Juge Bertella-Geffroy
Juge Bertella-Geffroy © Radio France

Le débat va peut-être paraître obscur aux parties civiles de l'amiante qui attendent un procès depuis 16 ans. La juge d'instruction emblématique du pôle de santé publique de Paris craint de devoir quitter son cabinet à cause d'une loi organique de 2003, qui oblige les juges spécialisés à changer de poste au bout de 10 ans.

Cette loi ne s'applique pas à ceux qui étaient déjà en poste, mais au même moment, par l'effet d'une autre réforme, certains magistrats ont changé de grade. Le 3 mars 2003, Marie-Odile Bertella-Geffroy, premier juge, est ainsi devenue vice-président chargé de l'instruction, sans responsabilités ni gratification supplémentaires. Le problème, c'est qu'elle a donc officiellement été installée dans son dernier poste quelques jours après la promulgation de la loi organique, le 26 février.

Marie-Odile Bertella-Geffroy s'appuie sur ce changement de fonction qui n'en est pas vraiment un pour arguer que la règle des dix ans ne s'applique pas à elle. D'après FO Magistrats, elle était sur ce point favorablement entendue par l'ancienne direction des services judiciaires, mais n'en a gardé aucune trace écrite. La nouvelle chancellerie, qui a découvert le problème à la rentrée, se penche à son tour sur son cas, assez complexe du point de vue juridique et pour la gestion des magistrats. D'autres pourraient être tentés de s'engouffrer dans une brèche, car cette règle des dix ans (7 ans pour un président de juridiction) est contestée, au nom de l'indépendance des magistrats. Un autre syndicaliste observe que certains juges ont choisi, en 2003, de ne pas opter pour le statut de vice-président, d'où, curiosité administrative, quelques anciens "premiers juges", et pas des moindres, toujours en poste à Paris, comme Renaud Van Ruymbecke ou Gilbert Thiel.
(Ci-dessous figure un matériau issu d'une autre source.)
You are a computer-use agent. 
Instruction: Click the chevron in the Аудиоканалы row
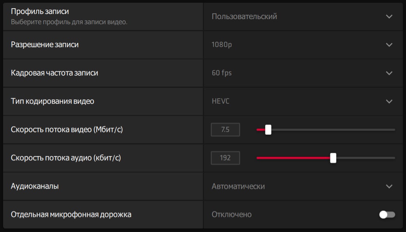pos(389,186)
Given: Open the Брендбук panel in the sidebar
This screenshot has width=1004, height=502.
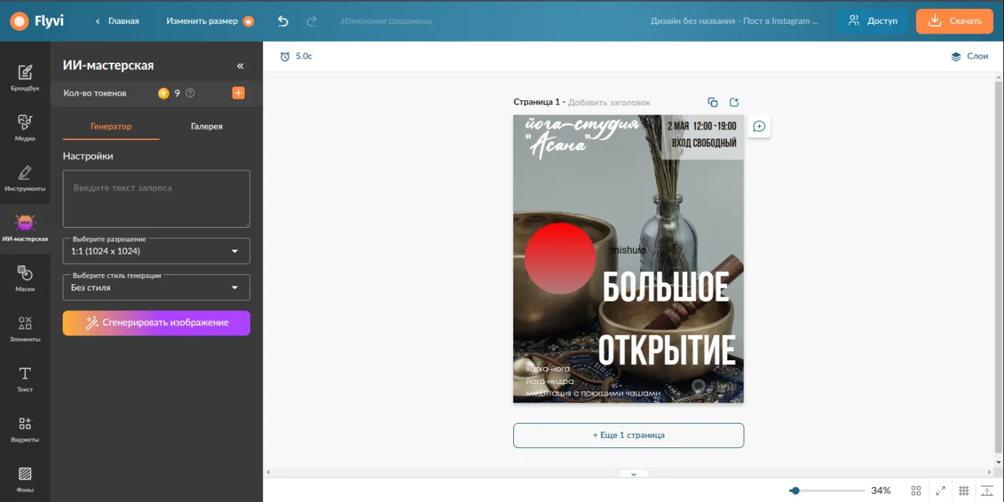Looking at the screenshot, I should point(25,75).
Marie-Odile Bertella-Geffroy a été reçue la semaine dernière par deux membres du cabinet de Christiane Taubira, qui lui ont promis une réponse en décembre. La chancellerie assure que rien n'est encore décidé et qu'elle a lancé une analyse juridique. Un avocat des parties civiles estime que le départ de Marie-Odile Bertella-Geffroy serait catastrophique, et marquerait sans doute la fin des instructions sur l'amiante. Personne ne se risque à faire un lien avec la mise en examen annoncée de l'ancienne ministre Martine Aubry dans le dossier Eternit, mais pour Emmanuel Poinas, le secrétaire général de FO Magistrats, "il est clair qu'un certain nombre de personnes concernées par les dossiers de l'amiante doivent être extrêmement satisfaites".